Ford yesterday tried to deal with the mess by delaying production of the new F-150 pickup truck and announcing further factory cuts.

Ford conceded in a statement that the U.S. market is declining this year, reducing its industrywide light vehicle sales forecast. The company now predicts sales will not rise above 14.9 million and could go as low as 14.4 million, which would be the lowest level in 13 years according to Ward’s AutoInfoBank.

Just a month ago, Ford dropped its forecast to a range of 14.7 million to 15.1 million. The company’s sales fell 16 percent in May.

Because of the crumbling sales, Ford said it will cut third-quarter production by another 50,000 vehicles. It now plans to produce 475,000 vehicles, 25 percent fewer than the third quarter of last year.

The company also says fourth-quarter production will drop by another 40,000 vehicles to a range of 550,000 to 590,000. That’s on top of a previously announced 8- to 14-percent cut from the fourth quarter of last year.
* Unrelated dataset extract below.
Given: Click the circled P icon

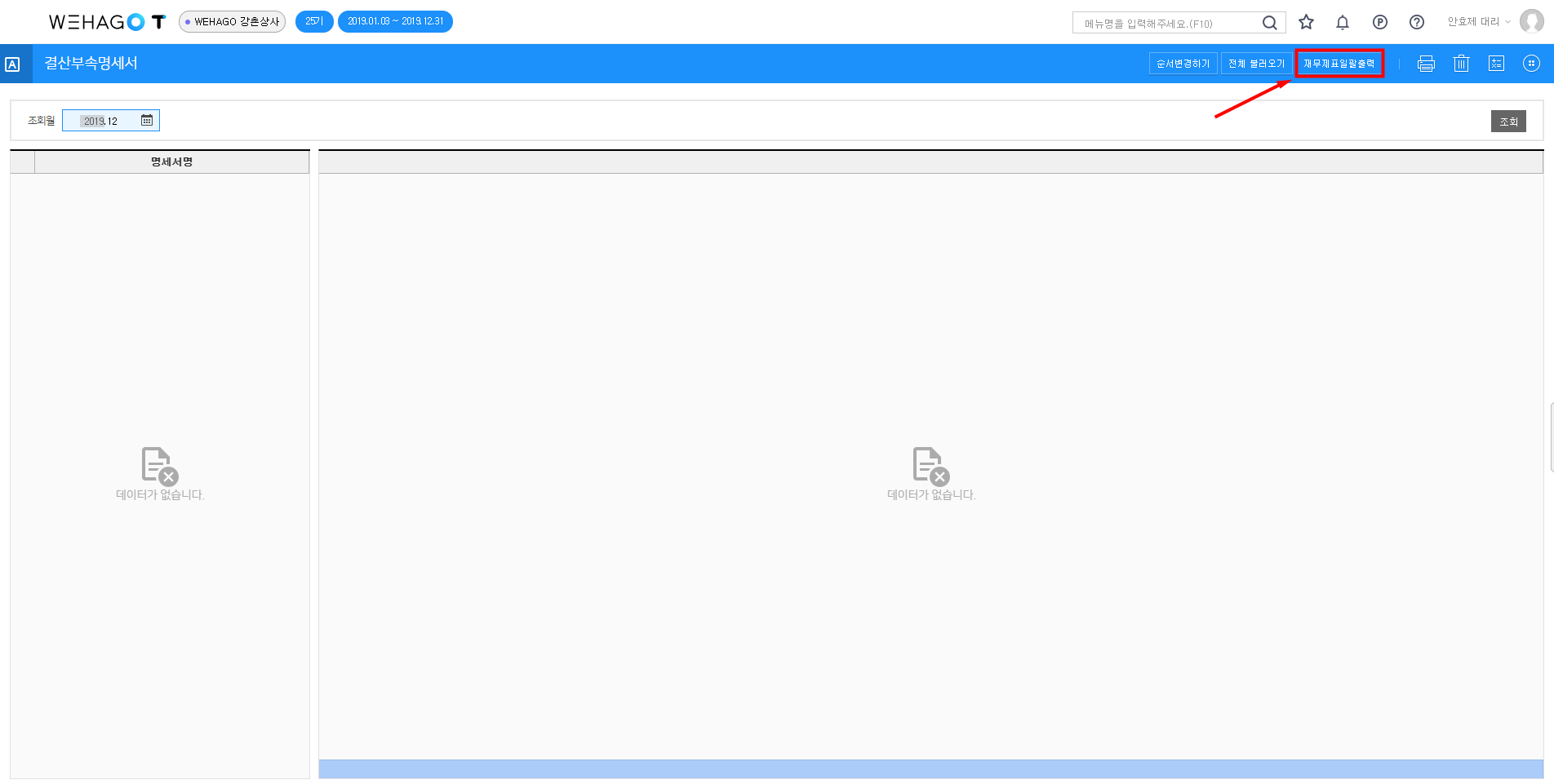Looking at the screenshot, I should [1380, 22].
Ford and GM shares dropped and the cost to protect against a default on their debt soared. Ford shares fell 51 cents, or 8 percent, to $5.81 in New York Stock Exchange composite trading. GM’s shares declined $1, or 6.7 percent, to $13.79. Chrysler, based in Auburn Hills, Mich., is owned by New York private equity firm Cerberus Capital Management LP.

Moody’s also changed its outlook on Ford’s B3 rating to “negative” from “stable” yesterday.
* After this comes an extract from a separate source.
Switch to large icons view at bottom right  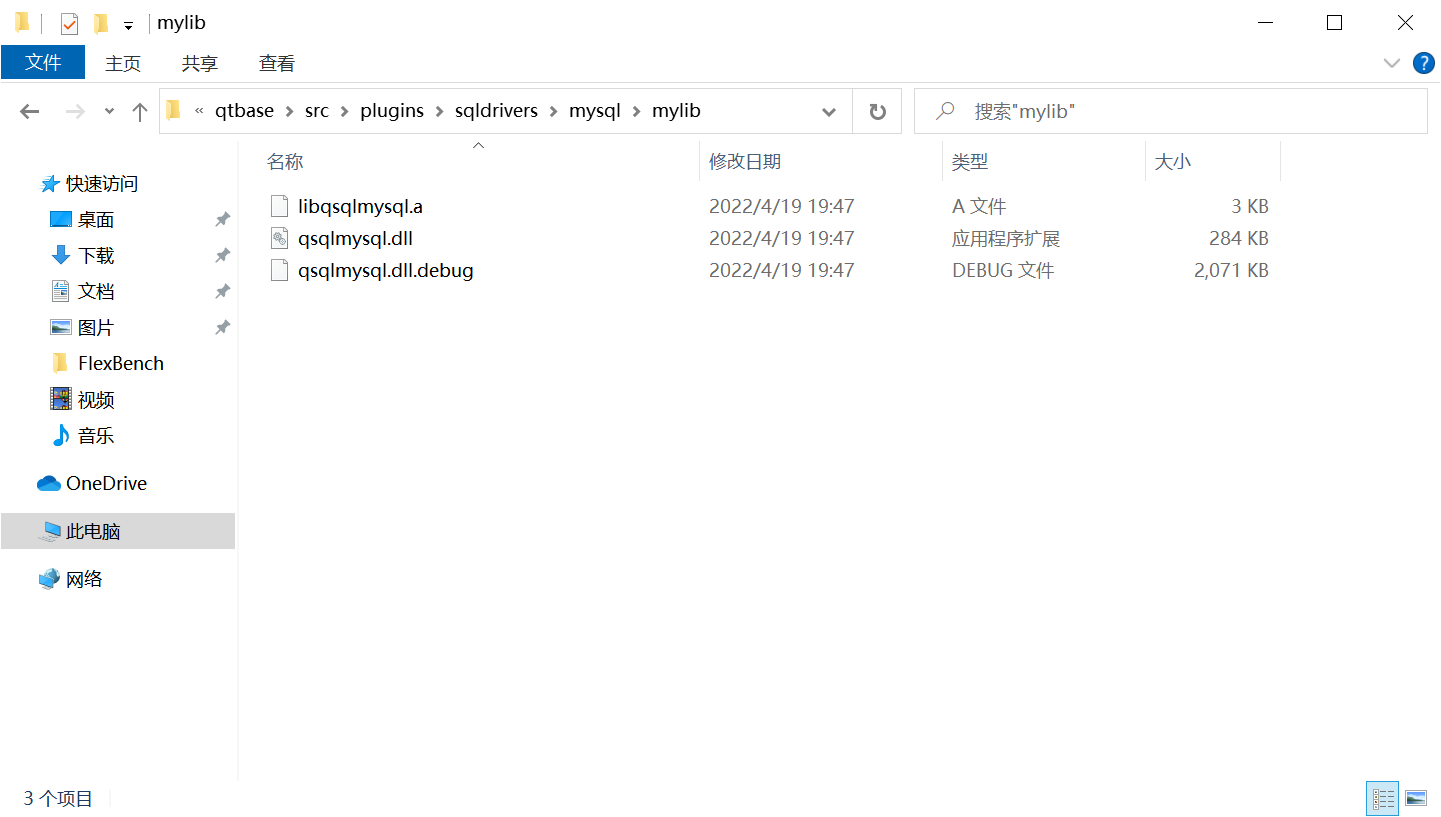(1416, 798)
In the S&P report, Schulz said he has renewed concerns about the companies’ “future cash outflows in light of the prospects for U.S. sales for the rest of 2008 and into 2009.”

“The erosion of demand for SUVs and pickups has been particularly troubling,” Schulz said.
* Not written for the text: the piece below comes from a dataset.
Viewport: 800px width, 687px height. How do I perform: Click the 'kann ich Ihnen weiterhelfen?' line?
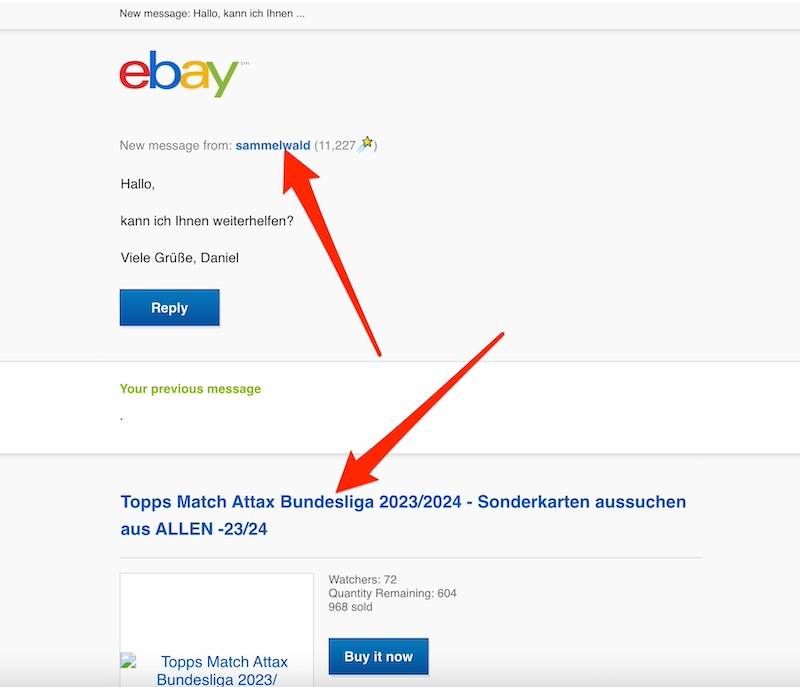(207, 221)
Ford surprised analysts with a first-quarter profit in April, and then last month abandoned its forecast for full-year profit in 2009. Ford lost $2.7 billion last year and $12.6 billion the year before. Detroit-based GM reported $38.7 billion of losses last year after a $1.98 billion loss in 2006.

S&P rates all three automaker’s debt B. For issuers rated B, “adverse business, financial, or economic conditions will likely impair the obligor’s capacity or willingness to meet its financial commitment,” according to S&P’s ratings definitions.